REQUIRED ACTIONS.
a - Summarize the book description below in two sentences.
b - Reproduce the book description below word for word, starting with "Nicolas Barnett is" and going on through "the medical humanities.".
c - Write what comes next in the book description below, picking up after its final sentence.

DOCUMENT EXTRACT.
════════════════

Bookended by two key events in the modern history of medicine, the Holocaust and the COVID-19 pandemic, this original volume engages with topics, including the atomic bombing of Hiroshima and Nagasaki, the 2010 Haiti Earthquake, and the Korean War. Drawing on a multidisciplinary selection of leading scholars and healthcare practitioners and discussing a wide range of media, its emphasizes mental and physical health, highlights the ethical challenges and moral stresses these terrible events can pose, and assesses the ways in which the testimonies of healthcare professionals are qualitatively different from other forms of witness.
This wide-ranging, volume explores issues and themes relevant to medical humanities, history of medicine, peace and conflict studies, narrative medicine, humanitarian healthcare, healthcare ethics, trauma studies and global health. It is an essential contribution for all healthcare practitioners, aid workers and academics interested in these fields.
Nicolas Barnett is a critical care physician based at the Royal Free Hospital in London. He has over 20 years of experience working in the National Health Service. He has a longstanding interest in the medical humanities.

════════════════

GIVEN DATA.
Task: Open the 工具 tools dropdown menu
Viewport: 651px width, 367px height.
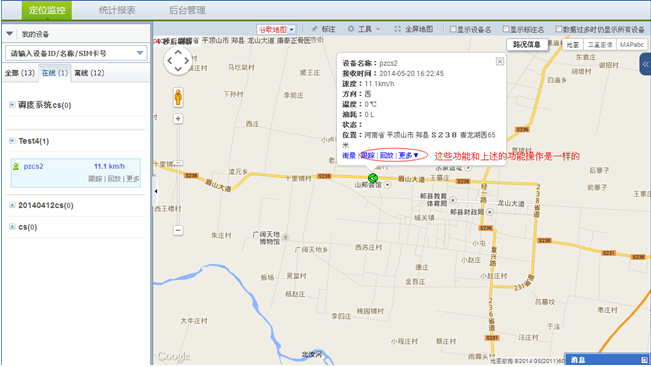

════════════════

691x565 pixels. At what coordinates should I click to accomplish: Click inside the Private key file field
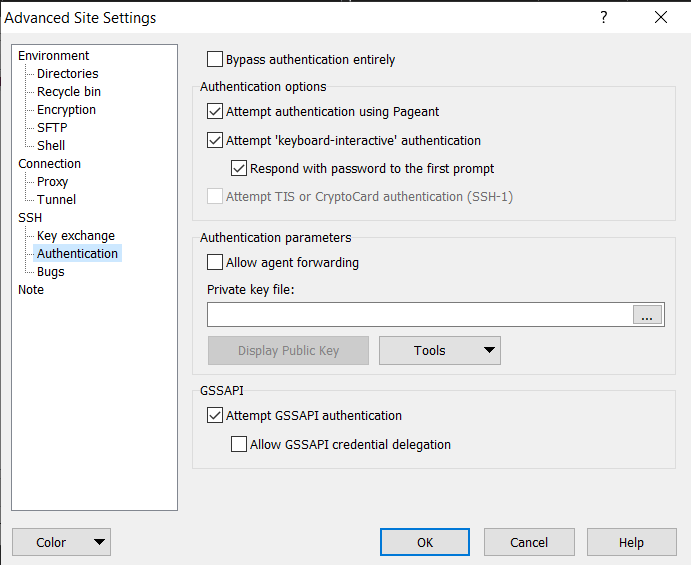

════════════════

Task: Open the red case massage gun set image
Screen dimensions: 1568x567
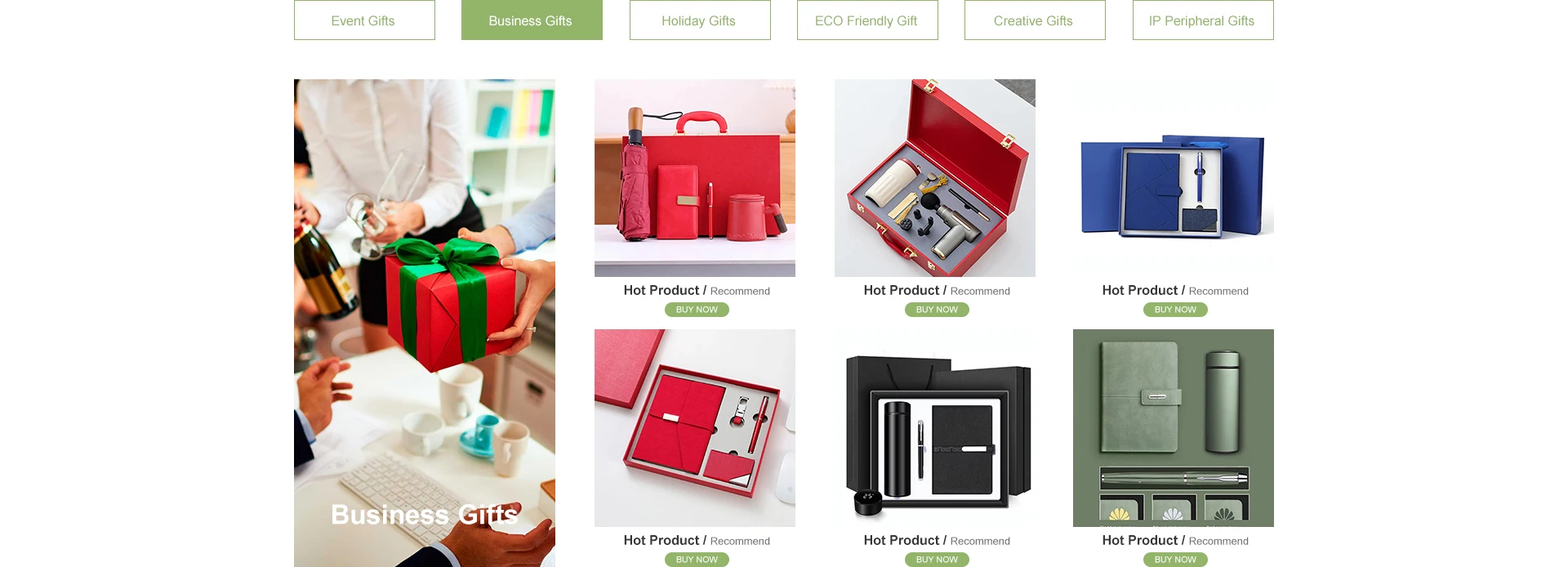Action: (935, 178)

════════════════

RESPONSES TO THE TASKS.
a - Framed by the Holocaust and the COVID-19 pandemic, this volume brings together scholars and healthcare practitioners to examine events such as the atomic bombing of Hiroshima and Nagasaki, the 2010 Haiti Earthquake, and the Korean War, focusing on mental and physical health, ethical challenges, and how healthcare professionals' testimonies differ from other forms of witness. It addresses fields including medical humanities, history of medicine, peace and conflict studies, and global health, and it is presented as essential for healthcare practitioners, aid workers, and academics in those areas.

b -
Nicolas Barnett is a critical care physician based at the Royal Free Hospital in London. He has over 20 years of experience working in the National Health Service. He has a longstanding interest in the medical humanities.

c -
Nicholas Chare is cultural and critical theory in the Department of History of Art, Film and Audiovisual Studies at the Université de Montréal. He is the co-author (with Dominic Williams) of Matters of Testimony (2016) and The Auschwitz Sonderkommando (2019) and the co-editor (with Valérie Bienvenue) of Animals, Plants and Afterimages (2022).
Dominic Williams is an Assistant Professor of History at Northumbria University. He is the co-author (with Nicholas Chare) of Matters of Testimony (2016) and The Auschwitz Sonderkommando (2019) and the co-editor (with Sarah Cushman and Joanne Pettitt) of The Routledge Handbook to Auschwitz-Birkenau (2025).